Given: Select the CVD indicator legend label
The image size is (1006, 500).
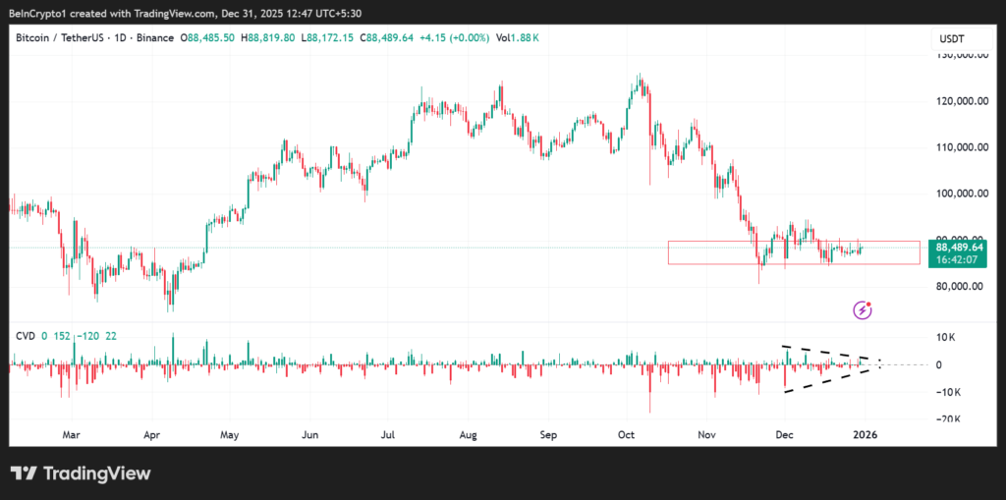Looking at the screenshot, I should [x=25, y=336].
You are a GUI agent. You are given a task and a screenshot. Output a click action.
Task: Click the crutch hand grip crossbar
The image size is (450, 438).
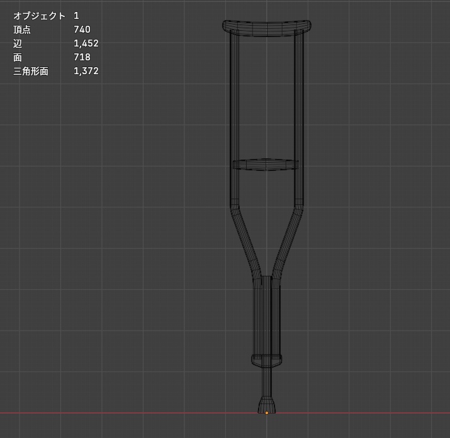point(266,165)
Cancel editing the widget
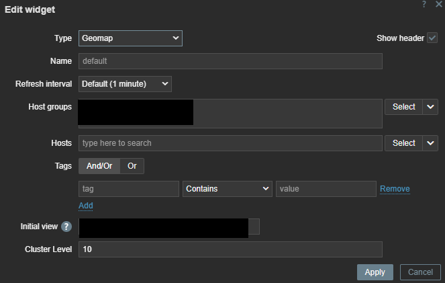 420,272
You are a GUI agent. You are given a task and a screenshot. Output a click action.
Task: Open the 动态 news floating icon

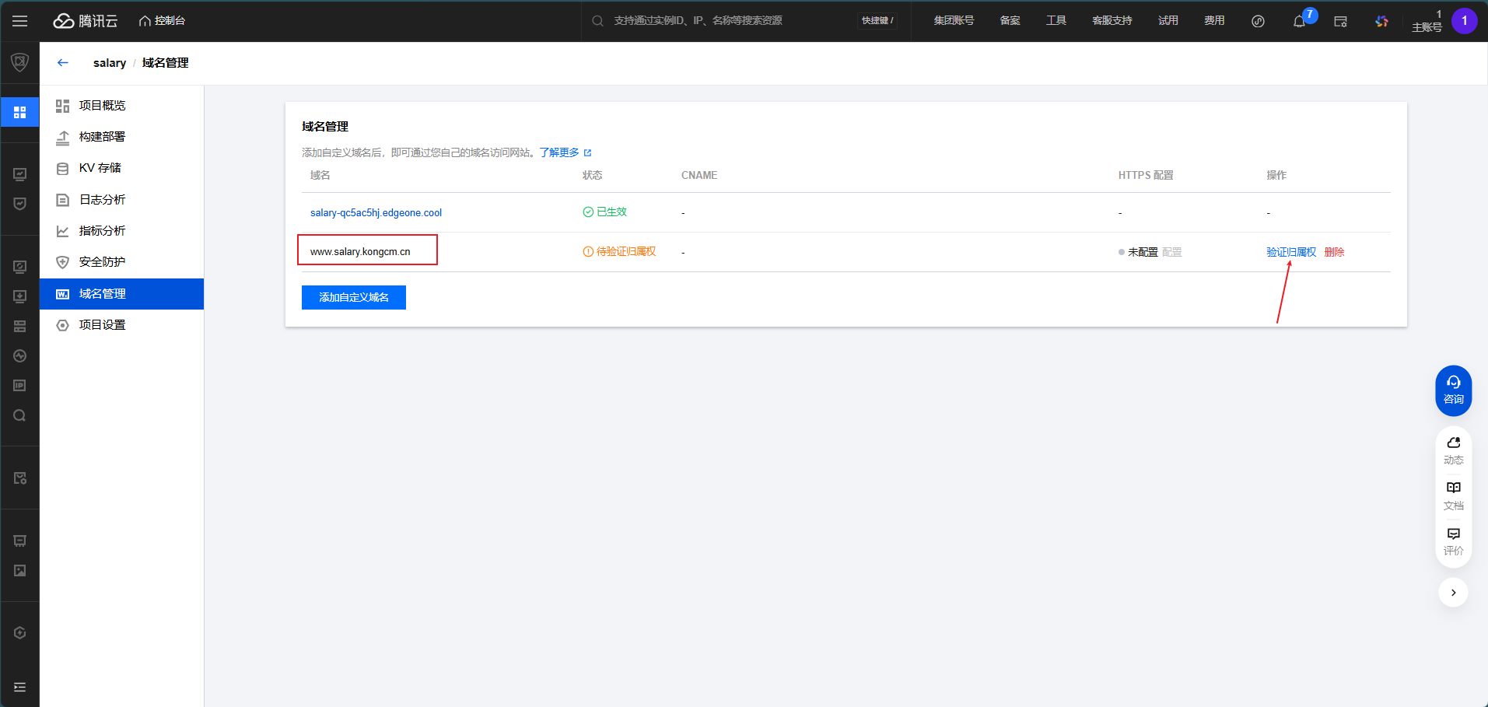pyautogui.click(x=1453, y=450)
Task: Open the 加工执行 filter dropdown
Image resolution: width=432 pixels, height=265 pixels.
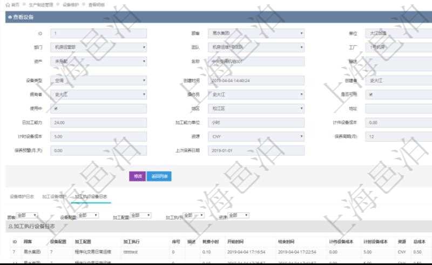Action: [x=193, y=215]
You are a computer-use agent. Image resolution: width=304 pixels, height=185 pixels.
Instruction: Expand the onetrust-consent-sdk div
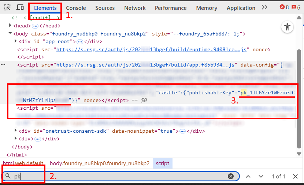[15, 131]
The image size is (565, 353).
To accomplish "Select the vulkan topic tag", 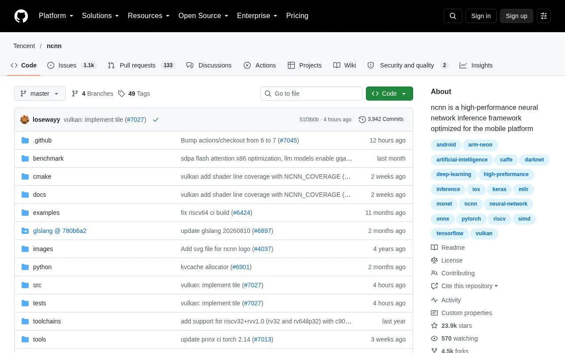I will tap(484, 233).
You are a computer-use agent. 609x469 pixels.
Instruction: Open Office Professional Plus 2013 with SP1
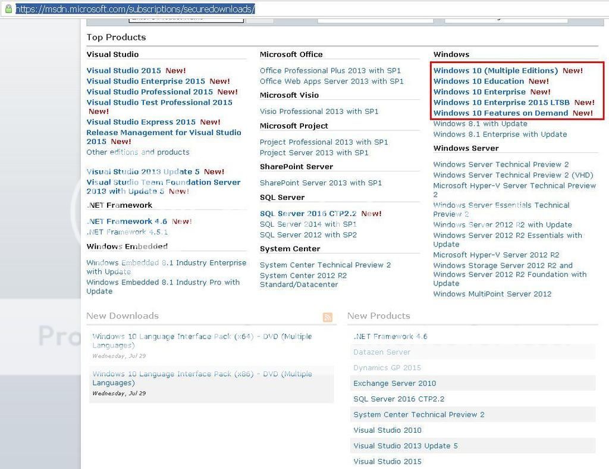(x=330, y=70)
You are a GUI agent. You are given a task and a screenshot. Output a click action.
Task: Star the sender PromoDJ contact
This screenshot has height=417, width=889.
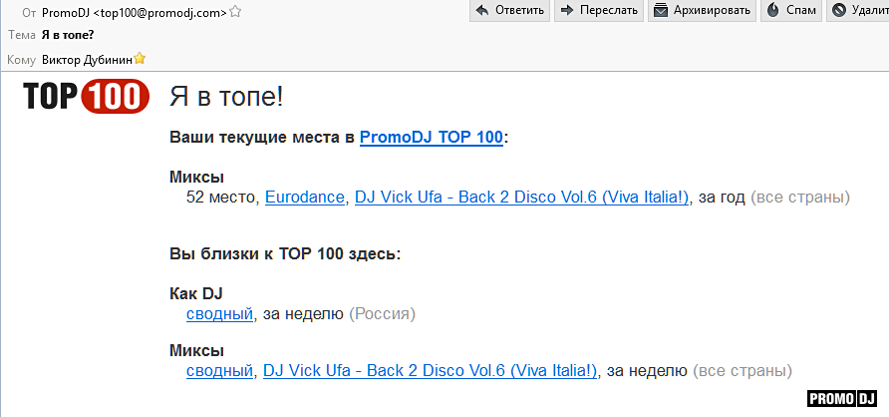click(235, 13)
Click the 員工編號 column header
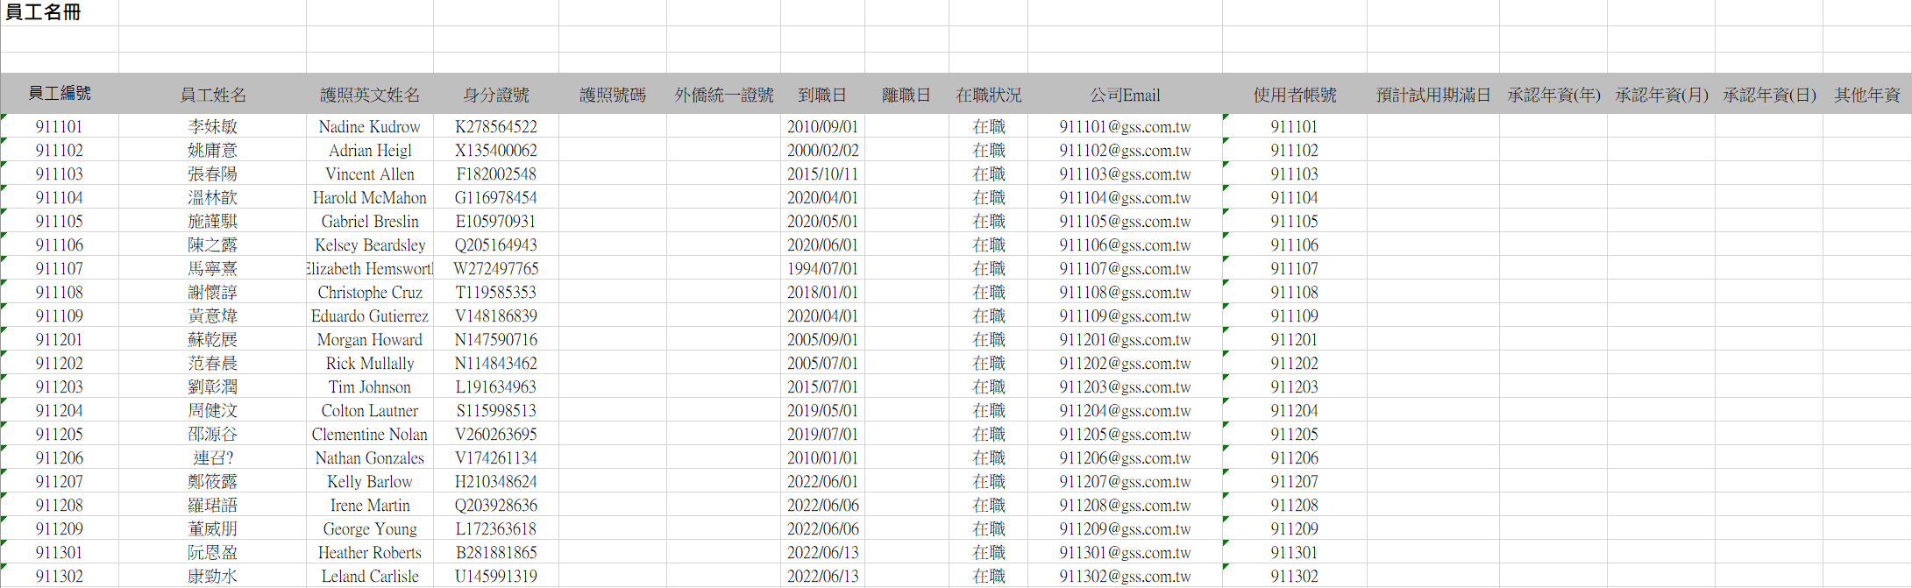This screenshot has height=588, width=1912. 60,94
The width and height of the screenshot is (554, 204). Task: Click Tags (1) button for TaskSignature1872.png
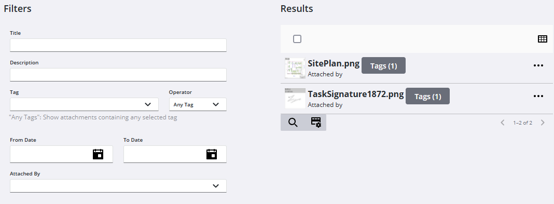pyautogui.click(x=427, y=96)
......
Reproduce the data word for word from its first line through the line containing "Action: [x=193, y=215]", including that line, and omit the pictures.

» Solution to the problem
Given: Select the CVD indicator legend label
The image size is (1006, 500).
Looking at the screenshot, I should [x=25, y=336].
You are a GUI agent. You are given a task and a screenshot. Output a click action.
Task: Click the crutch hand grip crossbar
The image size is (450, 438).
point(266,165)
Cancel editing the widget
 420,272
You are a GUI agent. You are given a task and a screenshot. Output a click action.
Task: Open the 动态 news floating icon

pyautogui.click(x=1453, y=450)
Task: Open the 加工执行 filter dropdown
Image resolution: width=432 pixels, height=265 pixels.
Action: [x=193, y=215]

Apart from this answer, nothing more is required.